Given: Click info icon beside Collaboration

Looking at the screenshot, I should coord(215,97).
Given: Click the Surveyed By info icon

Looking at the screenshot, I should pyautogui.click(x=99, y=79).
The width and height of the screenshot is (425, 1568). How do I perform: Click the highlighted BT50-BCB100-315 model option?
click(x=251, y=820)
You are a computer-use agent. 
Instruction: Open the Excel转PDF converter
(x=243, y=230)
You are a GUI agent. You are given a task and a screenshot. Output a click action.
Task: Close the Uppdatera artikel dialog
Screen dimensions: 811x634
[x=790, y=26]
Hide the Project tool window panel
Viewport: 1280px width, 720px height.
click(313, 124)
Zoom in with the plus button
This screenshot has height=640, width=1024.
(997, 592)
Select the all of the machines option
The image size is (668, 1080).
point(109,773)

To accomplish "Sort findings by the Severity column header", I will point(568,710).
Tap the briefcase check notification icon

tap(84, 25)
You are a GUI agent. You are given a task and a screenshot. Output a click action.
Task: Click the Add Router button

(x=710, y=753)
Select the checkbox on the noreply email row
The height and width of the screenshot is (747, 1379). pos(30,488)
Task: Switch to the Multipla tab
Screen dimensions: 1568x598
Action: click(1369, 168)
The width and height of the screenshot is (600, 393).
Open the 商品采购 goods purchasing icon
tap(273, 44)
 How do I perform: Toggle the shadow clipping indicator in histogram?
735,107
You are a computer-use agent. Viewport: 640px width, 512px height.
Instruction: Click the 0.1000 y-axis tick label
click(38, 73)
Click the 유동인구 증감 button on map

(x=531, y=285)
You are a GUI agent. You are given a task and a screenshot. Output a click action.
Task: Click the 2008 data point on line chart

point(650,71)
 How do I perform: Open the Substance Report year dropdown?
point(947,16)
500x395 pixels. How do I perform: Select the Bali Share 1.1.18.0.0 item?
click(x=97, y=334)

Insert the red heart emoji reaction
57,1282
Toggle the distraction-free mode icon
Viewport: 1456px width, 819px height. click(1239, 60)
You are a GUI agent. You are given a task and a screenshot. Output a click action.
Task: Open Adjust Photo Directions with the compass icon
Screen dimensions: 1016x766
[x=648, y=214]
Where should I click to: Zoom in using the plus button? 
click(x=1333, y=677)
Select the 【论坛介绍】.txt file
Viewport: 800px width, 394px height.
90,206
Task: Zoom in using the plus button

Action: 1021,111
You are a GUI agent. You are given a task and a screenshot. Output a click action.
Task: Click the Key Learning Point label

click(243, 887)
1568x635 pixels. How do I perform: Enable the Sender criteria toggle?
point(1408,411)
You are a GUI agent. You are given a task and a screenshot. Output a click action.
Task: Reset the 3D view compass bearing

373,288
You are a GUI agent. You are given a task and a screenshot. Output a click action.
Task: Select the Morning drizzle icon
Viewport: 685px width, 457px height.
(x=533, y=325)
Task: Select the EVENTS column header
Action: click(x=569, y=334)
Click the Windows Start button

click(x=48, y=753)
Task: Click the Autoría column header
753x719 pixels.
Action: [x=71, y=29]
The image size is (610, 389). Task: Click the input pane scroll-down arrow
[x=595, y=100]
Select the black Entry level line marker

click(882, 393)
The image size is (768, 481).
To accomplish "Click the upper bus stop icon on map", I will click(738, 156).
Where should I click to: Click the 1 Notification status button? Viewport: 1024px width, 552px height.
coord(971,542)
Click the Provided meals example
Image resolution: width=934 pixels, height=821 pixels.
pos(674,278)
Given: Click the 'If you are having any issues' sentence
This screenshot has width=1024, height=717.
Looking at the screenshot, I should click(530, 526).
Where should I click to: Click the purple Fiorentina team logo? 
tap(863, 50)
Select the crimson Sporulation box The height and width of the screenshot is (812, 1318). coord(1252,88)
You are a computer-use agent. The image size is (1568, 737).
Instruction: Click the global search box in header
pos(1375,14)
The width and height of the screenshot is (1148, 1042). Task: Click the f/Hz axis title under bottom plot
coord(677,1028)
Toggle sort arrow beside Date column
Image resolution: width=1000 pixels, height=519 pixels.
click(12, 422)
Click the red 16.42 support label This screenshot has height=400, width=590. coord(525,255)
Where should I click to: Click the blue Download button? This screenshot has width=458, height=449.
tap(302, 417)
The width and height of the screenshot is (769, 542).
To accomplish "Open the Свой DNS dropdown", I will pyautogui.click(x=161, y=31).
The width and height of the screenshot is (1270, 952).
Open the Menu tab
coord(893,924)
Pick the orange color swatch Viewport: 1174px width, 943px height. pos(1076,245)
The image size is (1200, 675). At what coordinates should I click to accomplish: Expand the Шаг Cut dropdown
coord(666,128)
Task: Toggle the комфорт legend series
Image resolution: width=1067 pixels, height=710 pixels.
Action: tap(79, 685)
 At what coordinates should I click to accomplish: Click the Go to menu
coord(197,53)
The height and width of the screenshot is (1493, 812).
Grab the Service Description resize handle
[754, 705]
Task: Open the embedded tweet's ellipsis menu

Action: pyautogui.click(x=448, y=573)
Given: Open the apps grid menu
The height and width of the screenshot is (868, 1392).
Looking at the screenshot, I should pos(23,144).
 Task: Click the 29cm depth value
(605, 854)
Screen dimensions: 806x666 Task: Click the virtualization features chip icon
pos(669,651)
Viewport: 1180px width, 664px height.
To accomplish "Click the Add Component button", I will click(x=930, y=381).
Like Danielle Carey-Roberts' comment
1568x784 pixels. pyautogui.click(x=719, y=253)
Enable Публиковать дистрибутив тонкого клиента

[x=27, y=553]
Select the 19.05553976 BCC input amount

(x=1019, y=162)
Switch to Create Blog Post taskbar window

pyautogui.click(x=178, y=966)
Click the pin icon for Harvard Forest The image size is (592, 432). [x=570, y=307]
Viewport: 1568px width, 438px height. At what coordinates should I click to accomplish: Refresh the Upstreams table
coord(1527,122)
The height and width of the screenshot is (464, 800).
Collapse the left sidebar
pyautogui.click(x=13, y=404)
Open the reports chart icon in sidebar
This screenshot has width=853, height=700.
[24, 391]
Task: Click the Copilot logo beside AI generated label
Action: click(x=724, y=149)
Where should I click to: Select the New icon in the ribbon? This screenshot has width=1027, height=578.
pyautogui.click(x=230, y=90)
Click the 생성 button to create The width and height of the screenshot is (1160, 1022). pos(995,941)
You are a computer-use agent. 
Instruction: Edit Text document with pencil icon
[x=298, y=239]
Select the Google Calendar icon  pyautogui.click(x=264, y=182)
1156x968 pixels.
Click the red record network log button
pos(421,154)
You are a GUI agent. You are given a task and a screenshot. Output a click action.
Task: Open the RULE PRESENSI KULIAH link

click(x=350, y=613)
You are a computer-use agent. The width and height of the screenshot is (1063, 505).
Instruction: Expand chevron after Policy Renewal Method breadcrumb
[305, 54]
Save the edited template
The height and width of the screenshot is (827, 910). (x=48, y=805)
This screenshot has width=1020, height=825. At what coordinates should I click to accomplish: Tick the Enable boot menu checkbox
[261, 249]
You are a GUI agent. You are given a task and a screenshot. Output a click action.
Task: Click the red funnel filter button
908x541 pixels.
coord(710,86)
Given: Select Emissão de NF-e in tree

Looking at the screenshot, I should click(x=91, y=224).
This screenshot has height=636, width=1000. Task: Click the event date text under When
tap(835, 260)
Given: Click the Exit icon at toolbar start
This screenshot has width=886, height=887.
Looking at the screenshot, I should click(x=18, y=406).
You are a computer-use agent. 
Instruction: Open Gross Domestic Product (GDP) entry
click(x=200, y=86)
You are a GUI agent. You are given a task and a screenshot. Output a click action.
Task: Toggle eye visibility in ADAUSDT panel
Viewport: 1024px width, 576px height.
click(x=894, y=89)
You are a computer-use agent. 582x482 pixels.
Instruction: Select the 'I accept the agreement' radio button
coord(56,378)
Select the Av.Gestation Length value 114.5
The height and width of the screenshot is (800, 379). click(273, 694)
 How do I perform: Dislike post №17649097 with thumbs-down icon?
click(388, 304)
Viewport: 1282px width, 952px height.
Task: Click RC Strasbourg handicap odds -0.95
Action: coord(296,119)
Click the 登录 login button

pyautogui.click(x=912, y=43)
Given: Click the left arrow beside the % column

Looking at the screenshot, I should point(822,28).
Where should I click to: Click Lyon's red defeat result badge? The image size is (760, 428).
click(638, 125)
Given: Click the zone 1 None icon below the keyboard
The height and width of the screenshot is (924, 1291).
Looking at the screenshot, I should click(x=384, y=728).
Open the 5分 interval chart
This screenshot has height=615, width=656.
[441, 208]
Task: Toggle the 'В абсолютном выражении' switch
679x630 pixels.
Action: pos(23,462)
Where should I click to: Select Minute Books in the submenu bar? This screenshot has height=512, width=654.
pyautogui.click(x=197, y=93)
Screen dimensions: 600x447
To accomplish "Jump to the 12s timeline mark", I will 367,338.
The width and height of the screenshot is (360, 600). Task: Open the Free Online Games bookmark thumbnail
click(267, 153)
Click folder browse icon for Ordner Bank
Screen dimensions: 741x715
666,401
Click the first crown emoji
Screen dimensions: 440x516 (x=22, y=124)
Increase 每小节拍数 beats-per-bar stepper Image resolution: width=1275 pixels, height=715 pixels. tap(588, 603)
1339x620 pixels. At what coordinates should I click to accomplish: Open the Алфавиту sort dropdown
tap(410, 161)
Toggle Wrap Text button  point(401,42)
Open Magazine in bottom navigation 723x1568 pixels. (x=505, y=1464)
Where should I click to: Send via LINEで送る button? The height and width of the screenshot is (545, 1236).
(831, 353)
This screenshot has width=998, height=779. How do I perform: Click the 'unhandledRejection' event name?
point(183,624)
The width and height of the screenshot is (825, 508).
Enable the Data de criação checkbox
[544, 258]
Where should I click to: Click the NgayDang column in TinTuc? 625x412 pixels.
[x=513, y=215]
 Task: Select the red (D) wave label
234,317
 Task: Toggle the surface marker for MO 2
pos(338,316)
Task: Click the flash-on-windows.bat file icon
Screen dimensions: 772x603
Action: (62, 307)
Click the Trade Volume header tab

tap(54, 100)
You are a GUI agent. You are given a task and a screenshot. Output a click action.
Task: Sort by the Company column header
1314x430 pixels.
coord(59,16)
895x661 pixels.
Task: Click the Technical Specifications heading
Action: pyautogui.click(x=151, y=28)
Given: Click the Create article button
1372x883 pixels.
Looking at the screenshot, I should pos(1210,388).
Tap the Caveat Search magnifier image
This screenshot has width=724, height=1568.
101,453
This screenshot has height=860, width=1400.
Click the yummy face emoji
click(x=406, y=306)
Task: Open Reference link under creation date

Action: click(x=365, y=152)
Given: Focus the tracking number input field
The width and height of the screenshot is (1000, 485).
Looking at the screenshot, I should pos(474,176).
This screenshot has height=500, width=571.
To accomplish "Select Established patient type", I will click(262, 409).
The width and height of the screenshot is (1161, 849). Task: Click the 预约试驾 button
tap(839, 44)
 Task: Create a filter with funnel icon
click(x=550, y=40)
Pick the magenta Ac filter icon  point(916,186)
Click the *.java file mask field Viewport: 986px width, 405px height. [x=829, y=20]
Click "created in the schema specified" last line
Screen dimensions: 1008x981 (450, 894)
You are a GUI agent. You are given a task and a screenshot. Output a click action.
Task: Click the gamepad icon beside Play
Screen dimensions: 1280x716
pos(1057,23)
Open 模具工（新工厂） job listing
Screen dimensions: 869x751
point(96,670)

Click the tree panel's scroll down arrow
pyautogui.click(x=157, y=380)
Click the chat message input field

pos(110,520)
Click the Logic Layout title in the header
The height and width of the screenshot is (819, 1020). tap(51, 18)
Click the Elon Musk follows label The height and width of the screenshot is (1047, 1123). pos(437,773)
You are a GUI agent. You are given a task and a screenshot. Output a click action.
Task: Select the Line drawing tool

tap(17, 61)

########

• **Activity**:
Above are the entries; copy out every line among them that contains the word "file".

• **Output**:
Select the 【论坛介绍】.txt file
Task: Click the flash-on-windows.bat file icon
Click the *.java file mask field Viewport: 986px width, 405px height. [x=829, y=20]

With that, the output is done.